# To do
Print the listing below again. Change nothing.

# Supplied data
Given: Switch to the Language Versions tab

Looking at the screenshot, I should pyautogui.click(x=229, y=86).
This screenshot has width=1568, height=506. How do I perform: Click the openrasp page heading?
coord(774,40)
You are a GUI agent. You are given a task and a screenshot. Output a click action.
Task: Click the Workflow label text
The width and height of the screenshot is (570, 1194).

# Answer section
Given: Switch to the Language Versions tab

Looking at the screenshot, I should pyautogui.click(x=229, y=86).
This screenshot has width=1568, height=506. How do I perform: Click the openrasp page heading?
coord(774,40)
You are a GUI agent. You are given a task and a screenshot. Output a click action.
Task: Click the Workflow label text
The width and height of the screenshot is (570, 1194).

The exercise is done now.